Factors associated with advanced colorectal cancer differ between young and older adults in England: a population-based cohort study.

2020 
Aim: Advanced stage presentation of colorectal cancer is associated with poorer survival outcomes, particularly among young adults. This study aimed to determine whether demographic risk factors for advanced stage presentation differed between young and older adults. Methods: Individual-level data on all incident colorectal cancer cases aged 20 years and above were extracted from the National Cancer Registration and Analysis Service database between 2012 and 2015. Patients were divided into two cohorts: young-onset colorectal cancer (YOCC) if aged 20-49 years and older-onset colorectal cancer (OOCC) if aged 50 years and above. Logistic regression was used to identify risk factors for advanced stage presentation, defined as TNM stage III or IV, in each cohort. Results: There were 7075 (5.2%) patients in the YOCC cohort and 128,345 (94.8%) patients in the OOCC cohort. Tumours in the YOCC cohort were more likely to be advanced stage (67.2% vs. 55.3%, p< 0.001) and located distally (63.7% vs. 55.4%, p< 0.001). No demographic factor was consistently associated with advanced stage presentation in the YOCC cohort.
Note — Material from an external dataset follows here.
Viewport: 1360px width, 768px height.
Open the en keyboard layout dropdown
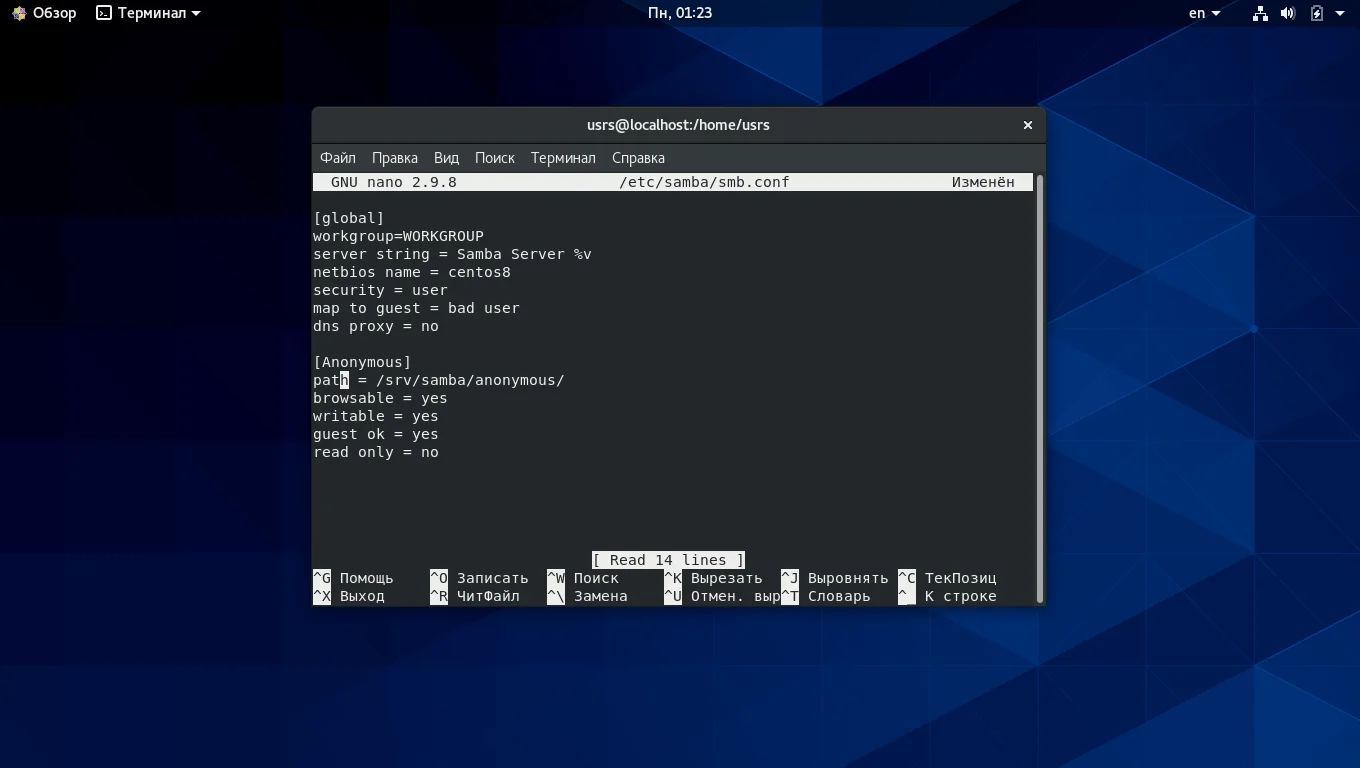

Among the OOCC cohort, increased social deprivation [Odds Ratio (IMD quintile 5 vs. 1) = 1.11 (95%Confidence Interval 1.07-1.16), p< 0.001], Black/Black British ethnicity [OR (baseline White) = 1.25 (95%CI 1.11-1.40), p< 0.001], and residence in the East Midlands [OR (baseline London) = 1.11 (95%CI 1.04-1.17), p=0.001] were associated with advanced stage presentation. Conclusion: Demographic factors associated with advanced disease were influenced by age. The effects of social deprivation and ethnicity were only observed in older adults and mirror trends in screening uptake. Targeted interventions for high risk groups are warranted.